Data START

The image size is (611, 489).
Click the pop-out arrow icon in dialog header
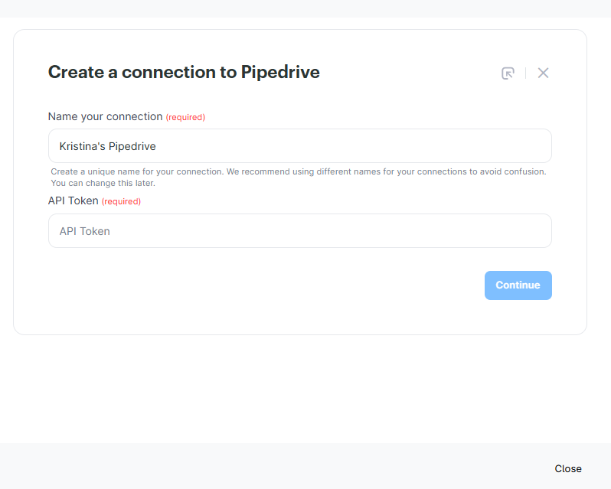coord(508,73)
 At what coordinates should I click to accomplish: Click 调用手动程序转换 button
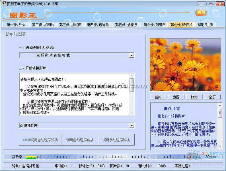click(116, 140)
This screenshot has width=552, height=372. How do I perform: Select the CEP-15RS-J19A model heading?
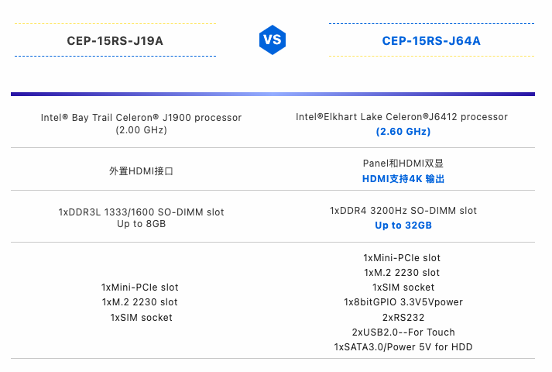(x=115, y=41)
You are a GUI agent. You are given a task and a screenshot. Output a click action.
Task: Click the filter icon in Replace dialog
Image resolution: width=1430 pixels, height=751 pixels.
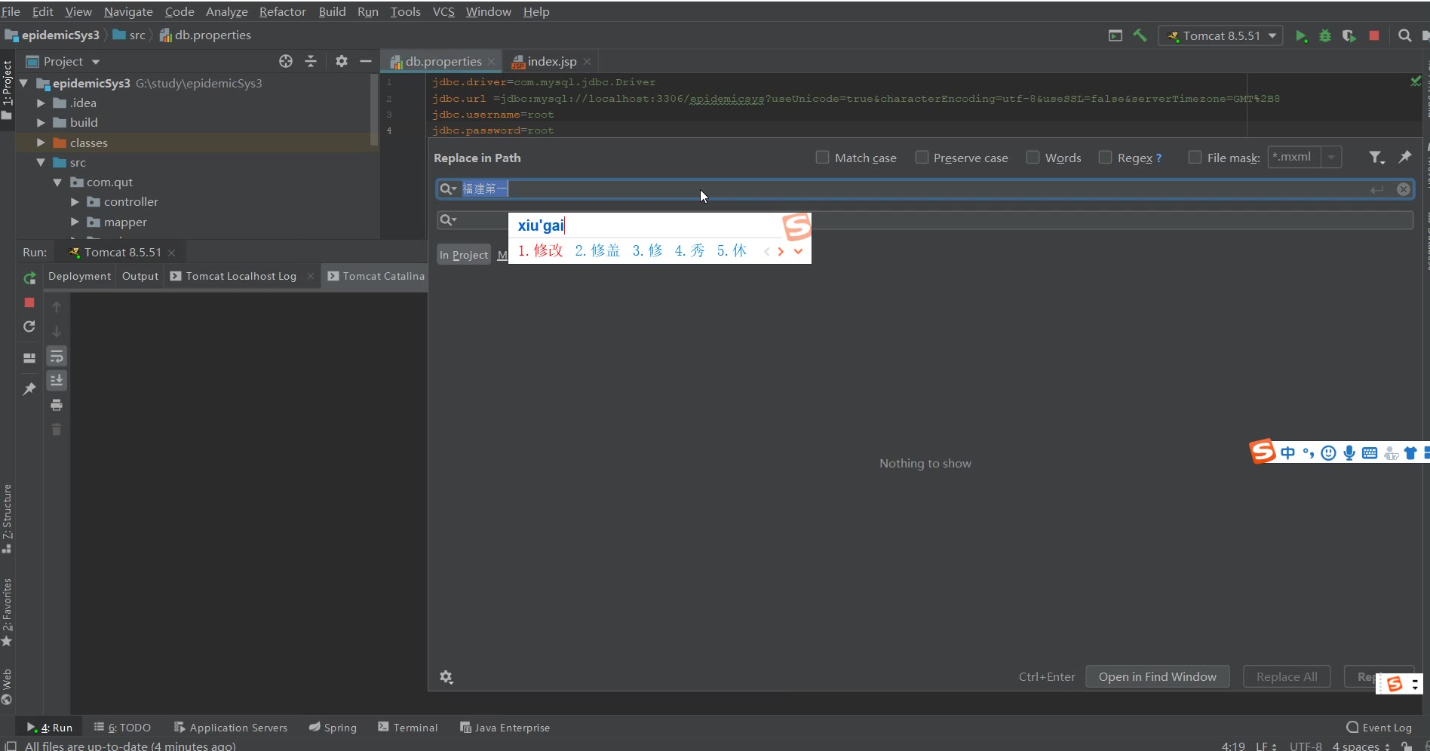[1376, 157]
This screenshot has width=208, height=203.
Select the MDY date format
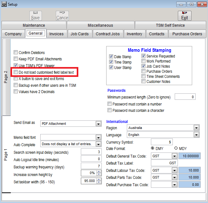coord(176,148)
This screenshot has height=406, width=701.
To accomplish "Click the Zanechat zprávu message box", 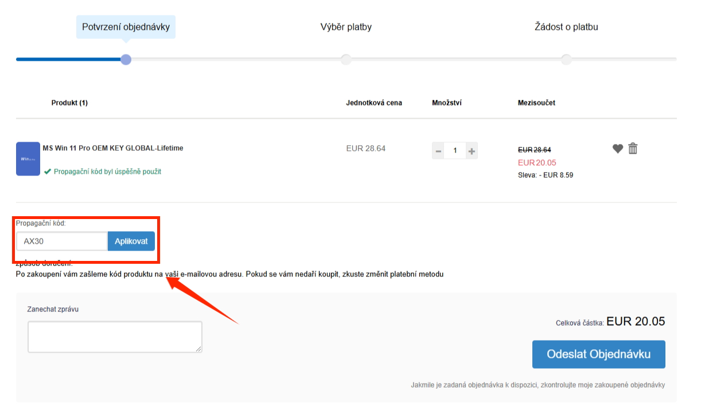I will pyautogui.click(x=115, y=337).
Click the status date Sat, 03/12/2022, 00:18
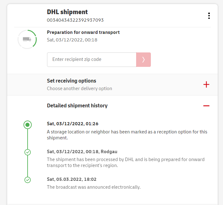223x205 pixels. (x=72, y=40)
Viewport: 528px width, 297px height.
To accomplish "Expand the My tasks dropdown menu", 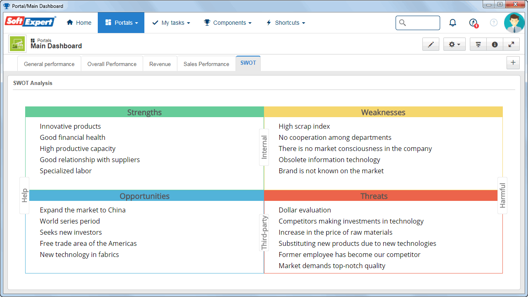I will pos(171,23).
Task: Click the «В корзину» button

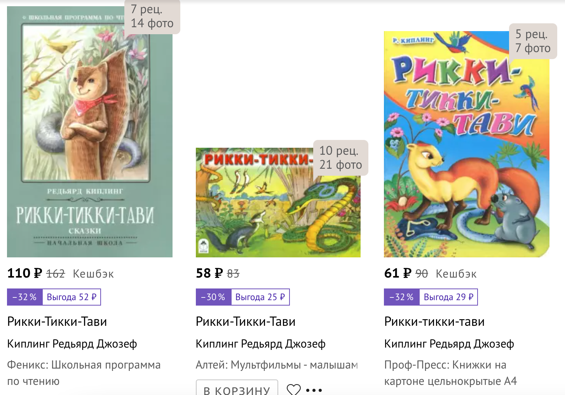Action: (237, 389)
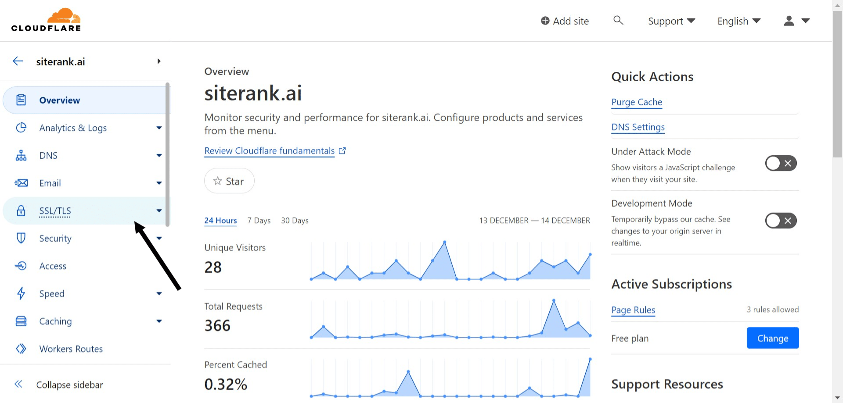The image size is (843, 403).
Task: Open the Support dropdown menu
Action: [x=671, y=21]
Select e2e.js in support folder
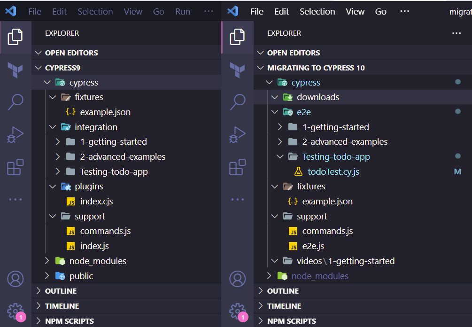The height and width of the screenshot is (327, 472). (313, 246)
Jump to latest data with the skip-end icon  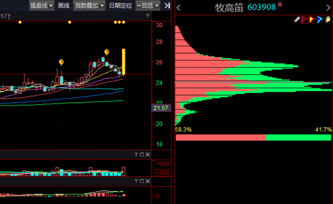click(x=167, y=6)
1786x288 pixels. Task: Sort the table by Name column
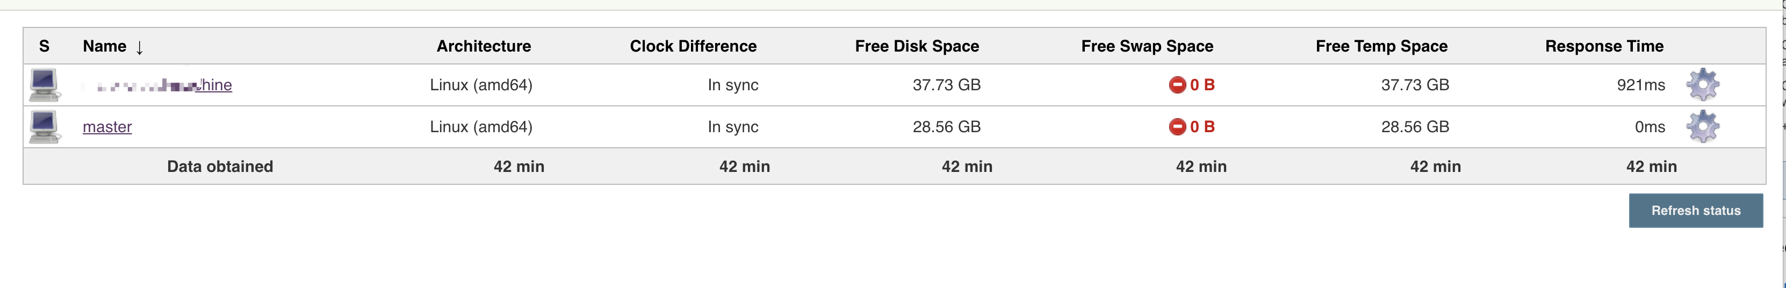(x=105, y=46)
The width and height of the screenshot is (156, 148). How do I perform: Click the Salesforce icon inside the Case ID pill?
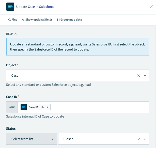coord(24,107)
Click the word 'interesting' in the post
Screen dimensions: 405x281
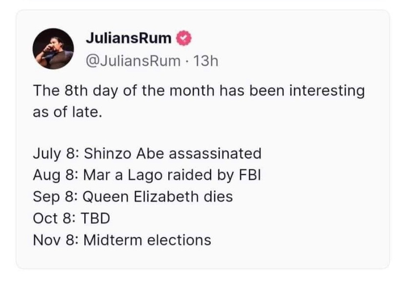(x=329, y=91)
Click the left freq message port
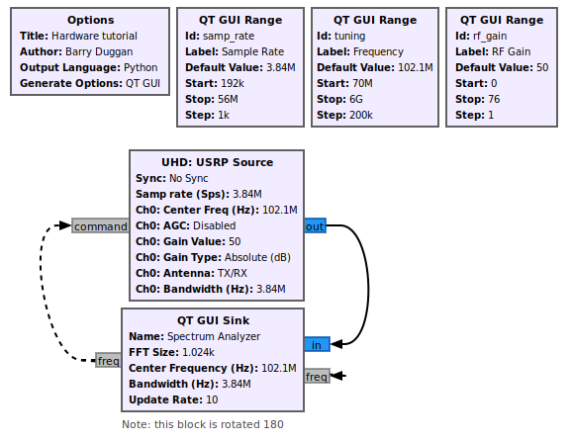This screenshot has height=442, width=572. pos(108,360)
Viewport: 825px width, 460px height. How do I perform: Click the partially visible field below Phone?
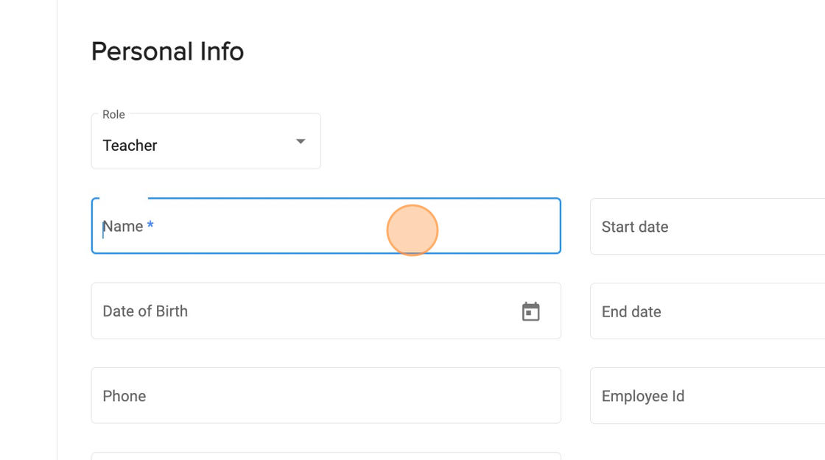[x=326, y=456]
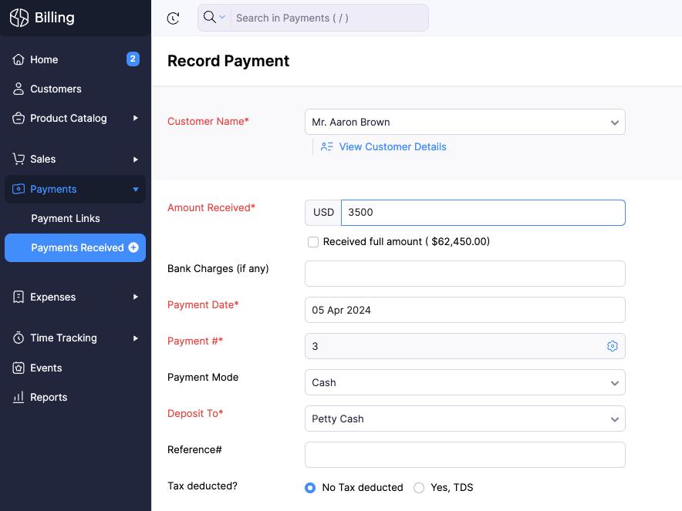682x511 pixels.
Task: Click the Time Tracking clock icon
Action: tap(18, 338)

Data END

=== Exercise description ===
Restate word for word every line from the top of the entries above to the line with "This screenshot has height=406, width=701.", inclusive, and skip any pictures.

=== Exercise output ===
The image size is (611, 489).
Click the pop-out arrow icon in dialog header
coord(508,73)
 At what coordinates should I click to accomplish: Click 调用手动程序转换 button
click(116, 140)
This screenshot has width=552, height=372. How do I perform: Select the CEP-15RS-J19A model heading?
(x=115, y=41)
You are a GUI agent. You are given a task and a screenshot. Output a click action.
Task: Click the filter icon in Replace dialog
Image resolution: width=1430 pixels, height=751 pixels.
[1376, 157]
This screenshot has width=208, height=203.
Select the MDY date format
coord(176,148)
This screenshot has height=406, width=701.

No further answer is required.